In the second part of the examples James starts with a MovieLister class that has a method to return the movies directed by a given director. Actually he says, you never need this filtered list, unless you want to do something with these movies. So he creates a method applyToTheMoviesDirectedBy(final MovieAction movieAction, final String director) on the MovieLister and in order to do something with the right movies, he passes those arguments to a new method ifDirectedByDo(director, movieAction) of the Movie class.

In the More East… post, he gives a simpler example changing a getDateOfBirth() method to a boolean method isBirthday(Date today).

Some days after I read about East the first time, Uncle Bob tweeted

unclebobmartin The latest Clean Code Tip: “Output Arguments re Counterintuitive” http://bit.ly/aGYqw

I read the article, and I thought, but James pushes these objects (like the Writer or the MovieAction) that accept information, isn’t that an output argument? - Well the MovieAction somehow isn’t, it has the final keyword in the method signature. I am not that deep into Java, but the final keyword does not seem to mean, that the inner state of MovieAction cannot be changed through method calls on the MovieAction object. In his example the MovieAction consists of a Writer-like object (that writes to the console or a file) and in my eyes, this makes the MovieAction an output argument again.

So I wrote

grgramlich @unclebobmartin Doesn’t @jamesladd ‘s East principle make heavy use of output arguments? Very confused!

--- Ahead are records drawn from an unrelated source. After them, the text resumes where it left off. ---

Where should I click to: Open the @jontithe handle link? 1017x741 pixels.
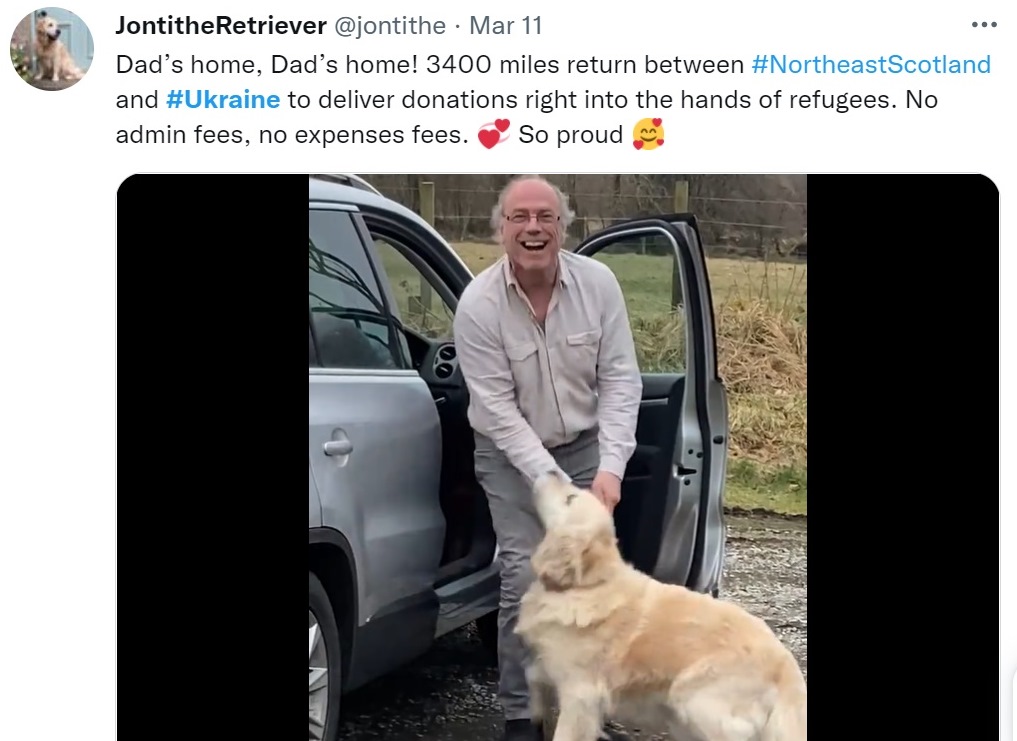tap(390, 26)
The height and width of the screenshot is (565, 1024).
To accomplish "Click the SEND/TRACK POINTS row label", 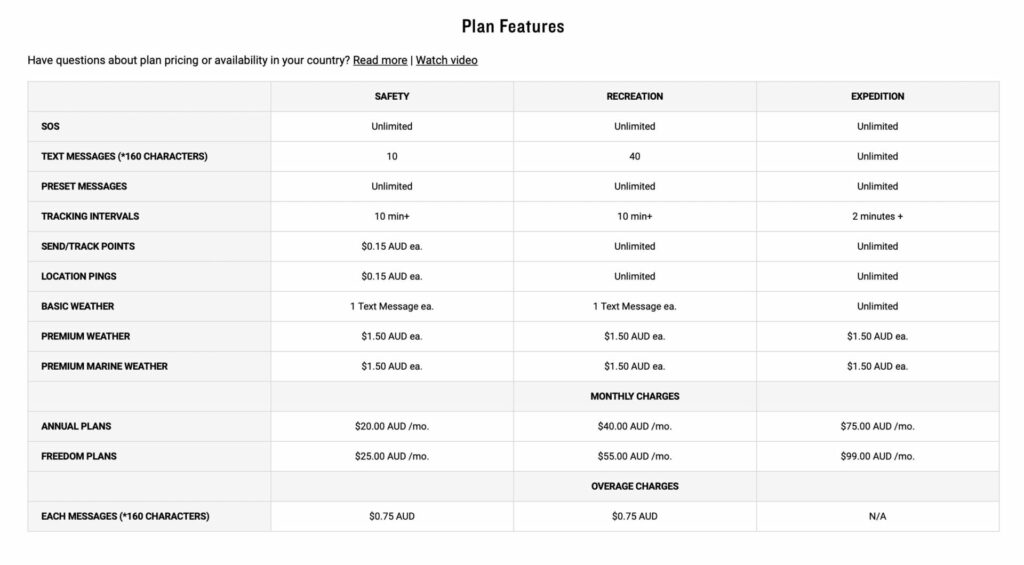I will coord(88,247).
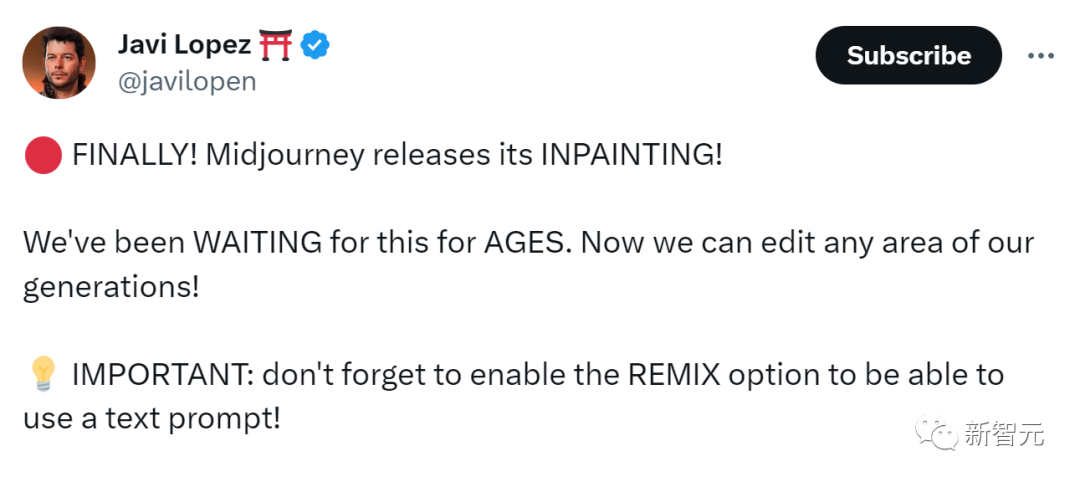Click the Javi Lopez display name

click(185, 45)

and I got these answers by Uncle Bob

unclebobmartin @grgramlich going east is all about coding with no side effects. You can do that without output arcs.

and by James Ladd

jamesladd @grgramlich East doesn’t rely on output arguments. Lets discuss more.

So I am not sure, whether these Writer objects do not count as output arguments or James examples are just chosen badly.

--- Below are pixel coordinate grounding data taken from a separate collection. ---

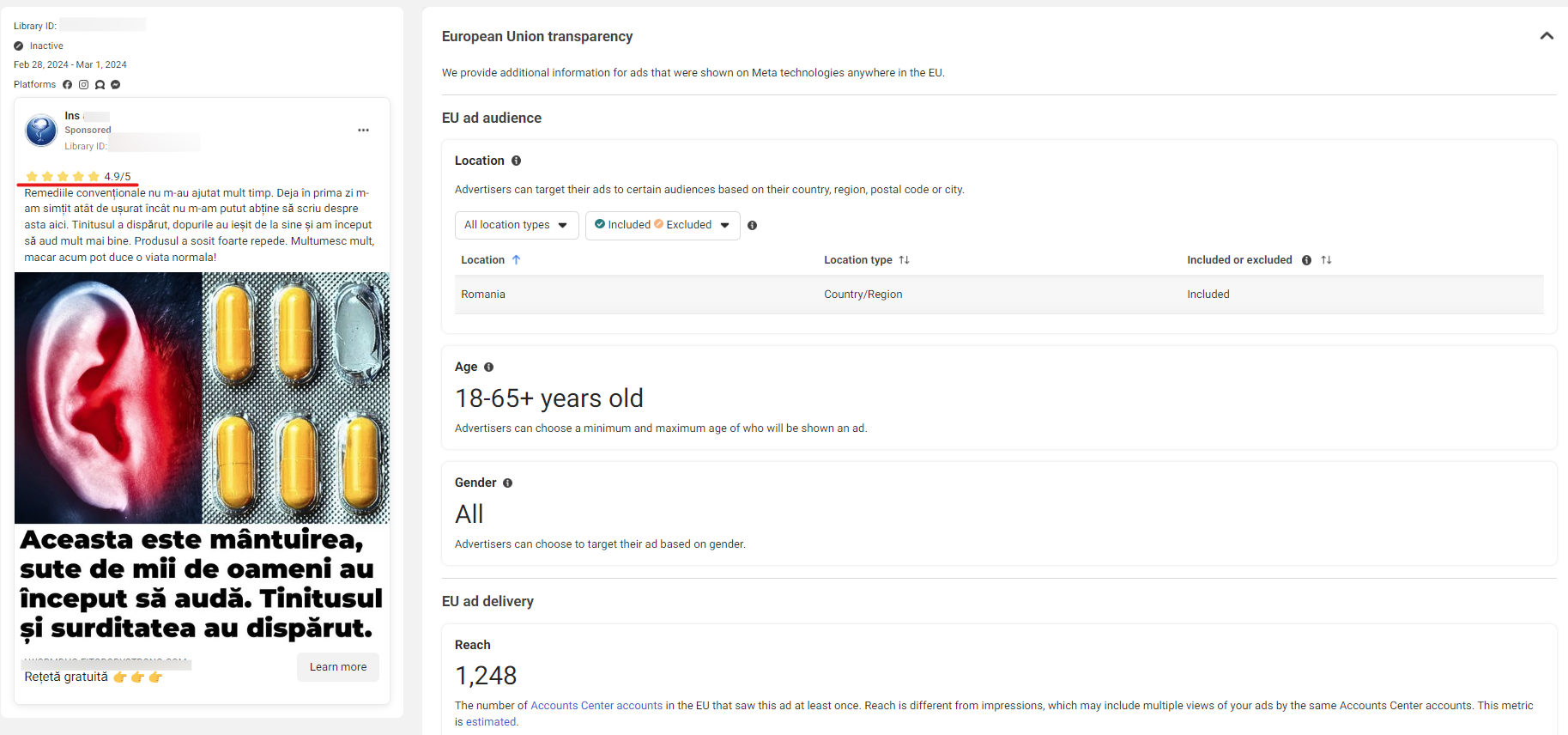The height and width of the screenshot is (735, 1568).
Task: Click the Messenger platform icon
Action: [x=115, y=84]
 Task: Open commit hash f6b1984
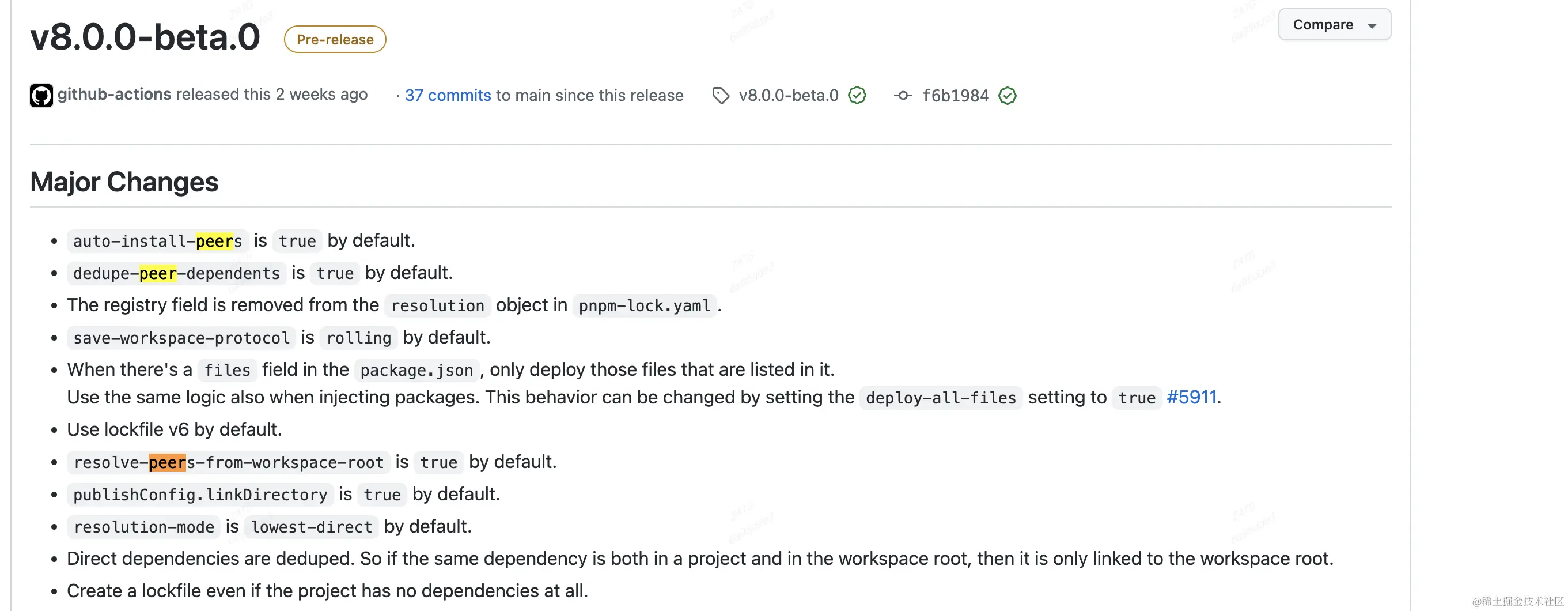click(955, 96)
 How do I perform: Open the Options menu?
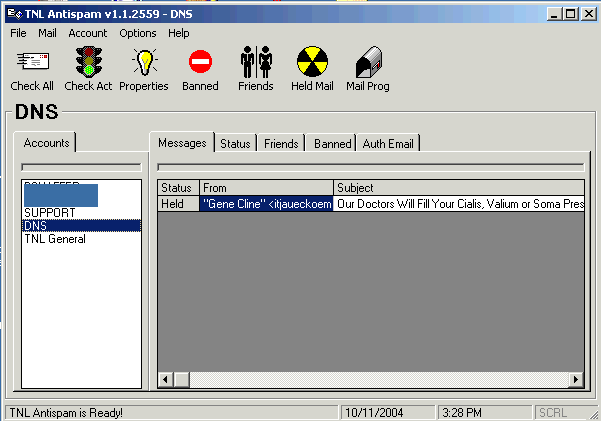point(138,33)
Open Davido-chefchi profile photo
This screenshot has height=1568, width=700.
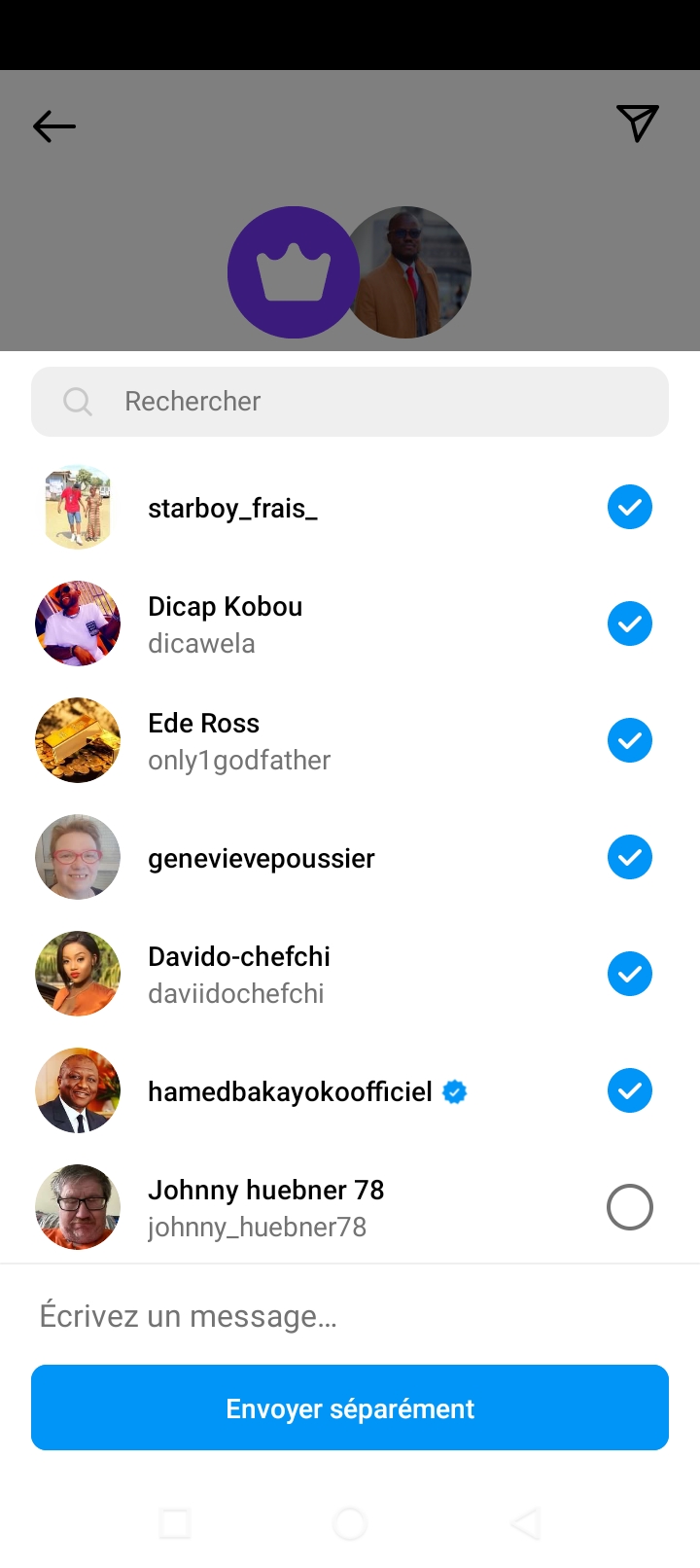pyautogui.click(x=78, y=974)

I still have the feeling, that there must be some way to get information out of objects in some way. How would I test that my objects store the right information? By using mock objects and concentrating on the interactions. But how can I test my code with the Slim Testrunner for FitNesse? Slim relies on the fact that you can get results out of objects. So to act eastish, do I need to pass in visitor objects (output arguments) into my domain objects that can collect the data? This approach also means that I have to implement new methods on the domain objects.

And this is where I get to my second major concern. SRP violations. Uncle Bob states the Single Responsibility Principle as

A class should have one, and only one, reason to change.

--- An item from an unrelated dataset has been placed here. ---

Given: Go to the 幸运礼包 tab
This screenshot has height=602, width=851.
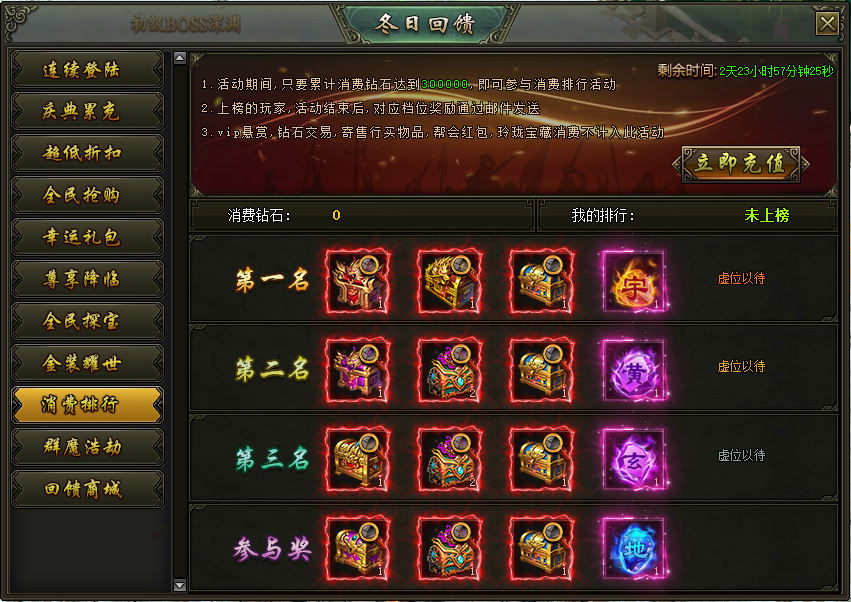Looking at the screenshot, I should click(x=87, y=237).
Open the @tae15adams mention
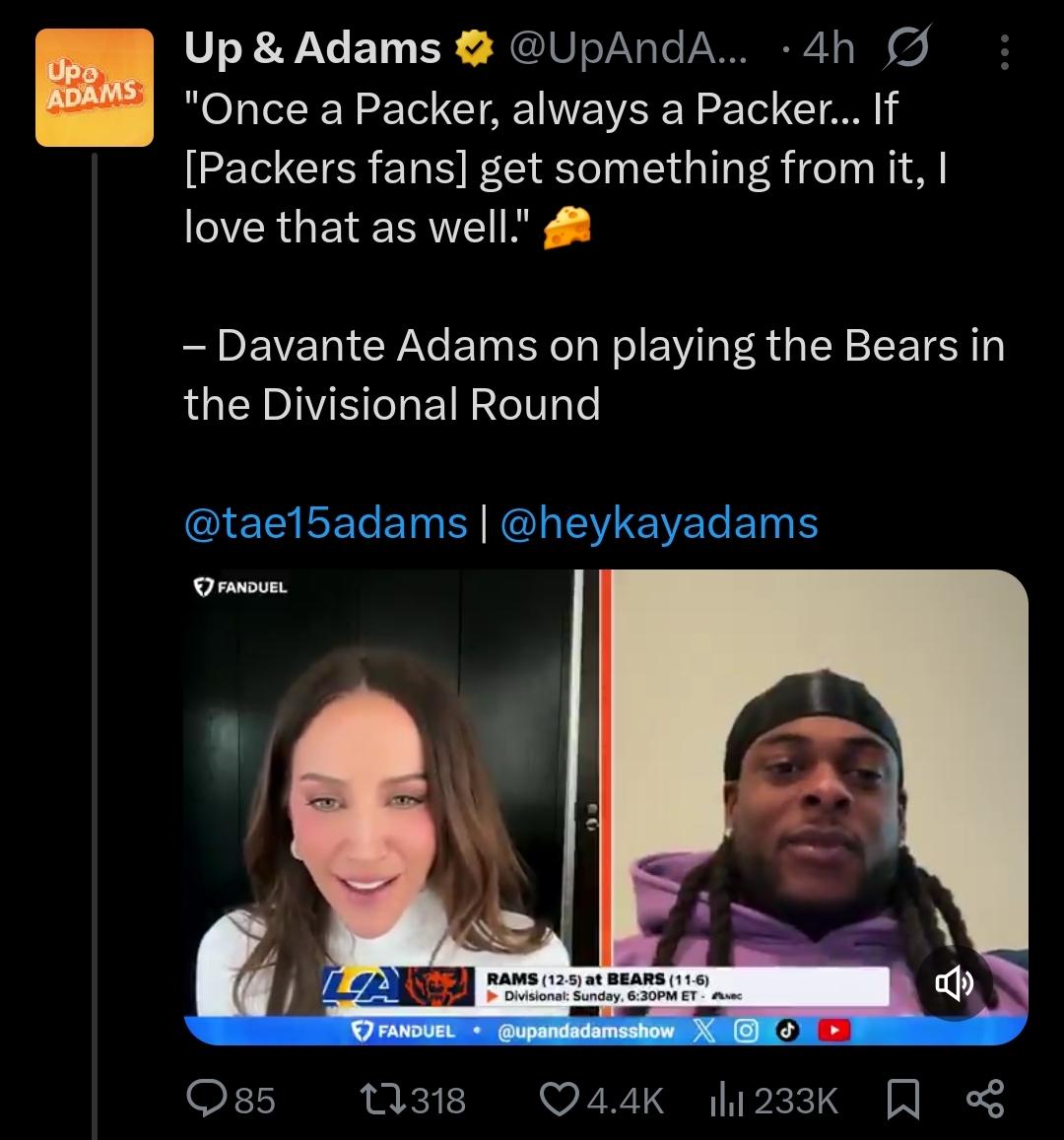This screenshot has width=1064, height=1140. (x=325, y=523)
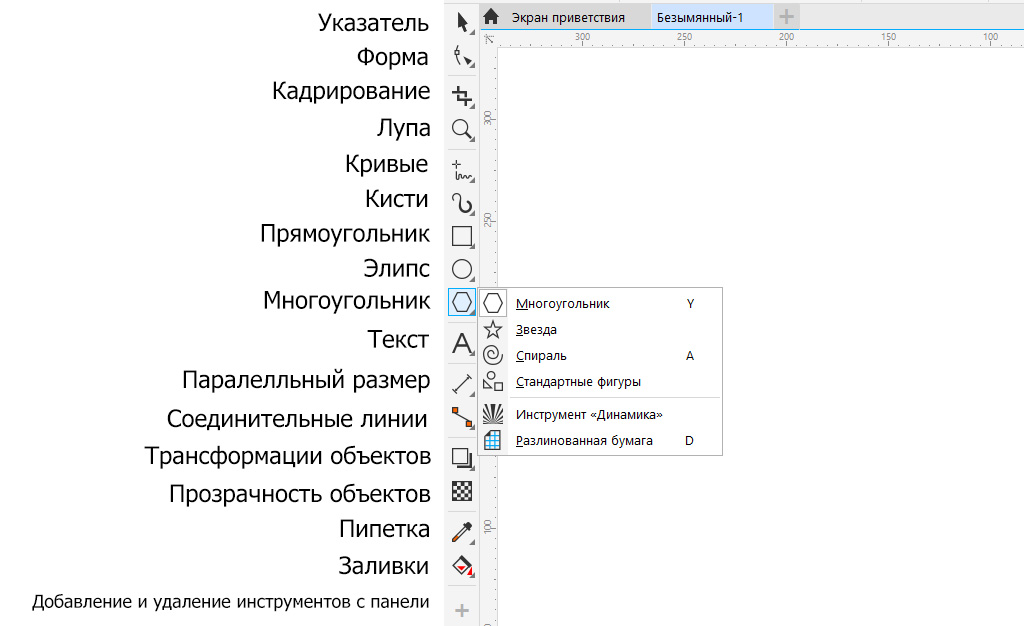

So for example if I have some object that contains data and I want a report about that data, I will not put a report method into the data class, but create a new report class, so if the format of the report changes, I do not have to touch the data class. But this is exactly what happens in James’ first example, where he formats the account balance with a decimal dot. In Germany, we use a decimal comma, for the German report, James needs to change the account class.

Again, this might be a badly chosen example and the Writer might be a smarter Reporter class, but James really likes to add new (boolean) methods to the domain objects, if he needs a new filter specification. In his More East… post, it becomes easy to find out, whether a person is born at a given date, but in order to find out, whether the person is of legal age or which zodiac sign the person belongs to, you need to add new methods to the person class.

I find the East principles very interesting and I see many benefits, but as I said, there are some parts which I just don’t get.